Basim Magdy’s works across media evoke a pop sensibility that contrast with their grim titles. At his studio in the Hyde Park Art Center, Magdy discusses his artistic choices as well as his ideas about the future, specifically the future that never arrived.


  • I’m Basim Magdy.
  • I am an artist.
  • And I make art.

  • The title of my exhibition is
  • _The Stars Were Aligned for a
  • Century of New Beginnings_.

  • A new beginning insinuates the future
  • and the passing of time.
  • And, for me, the stars were aligned is
  • also something about chance and
  • the fact that we can control things
  • and you can just like do whatever you want,
  • but then things change and
  • things happen the way they want.

  • I have two visions that are different
  • but are also kind of connected of the future.
  • One: the future that never arrived.
  • So visions of the future that started in the late sixties
  • with the first moon landing and
  • all those illustrations and very fictional kinds of
  • visions of moon colonies and Mars colonies
  • and floating cars.
  • Of course this future
  • was supposed to arrive now and it hasn’t
  • because it wasn’t rooted in the realities of the sixties.

  • So the works on paper deal with this.
  • I try to take elements from those visions
  • and put them in different contexts.
  • And then the titles are really important
  • for those works.
  • The way I think of it is,
  • I want people to look at it
  • and then see the title and think,

    "Oh, that's a different way of seeing this."

  • For the films and the photographs,
  • I’m dealing a lot more with
  • a more realistic future, which is rooted
  • in the present of today, where I believe
  • history repeats itself.
  • We move in cycles.
  • The mistakes of the past
  • have been made and they are being made again
  • today precisely the same way,
  • just – you change a few things and
  • you change the people,
  • you change the location.
  • But it’s exactly the same.
  • And in the future the same things will happen.

  • It’s kind of like this vision
  • that the future is not going to be that much different
  • because all the elements are the same.
  • We’re still humans; we’re the same species
  • that was there for thousands of years.
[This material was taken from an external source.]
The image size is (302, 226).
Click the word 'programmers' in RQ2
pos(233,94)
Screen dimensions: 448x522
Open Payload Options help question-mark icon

And
  • we live in cities and we have the same aspirations
  • and we have the same dreams
  • and we have the same failures.

  • And even if the technology in the future will be different,
  • it’s still coming out of the technology of today.
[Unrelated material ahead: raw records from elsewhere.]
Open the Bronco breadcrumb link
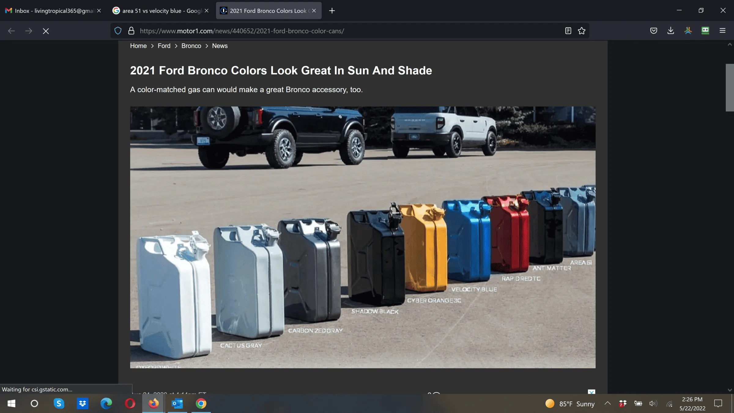The height and width of the screenshot is (413, 734). point(191,46)
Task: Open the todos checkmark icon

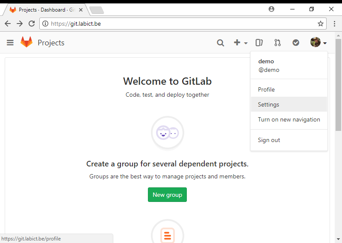Action: click(x=296, y=43)
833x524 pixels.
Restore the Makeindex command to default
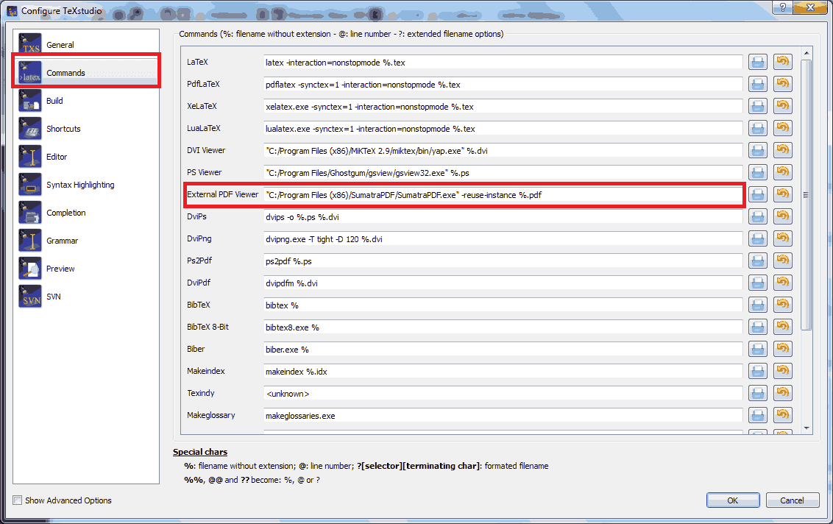click(782, 371)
  • So I work a lot with the ideas of collective failure
  • and collective aspiration;
  • and how also individuals within these
  • contexts perform and what their roles are
  • and how they see their roles as individuals and their
  • personal failures and their personal aspirations.

  • The Dent is mainly about this;
  • and it’s very fictional
  • and has a lot of different layers and
  • there’s a small town that tries to host the Olympics
  • and there’s an elephant that wakes up
  • to find itself a zebra.
  • So there’s a lot of fictional elements in it,
  • but in the end it’s about this group of people
  • who fail and fail and fail.
  • And eventually they realize they’re failing
  • and they have to choose between
  • trying something different
  • or accepting their fate of failure.
  • And they make a choice.

  • This is the future that I’m interested in talking about.
  • But also, I don’t know, in the future
  • maybe I will be thinking about a different future.

    [Audio recording]

    One. Never assume or pretend to understand anything. You all know you don’t just like we don’t.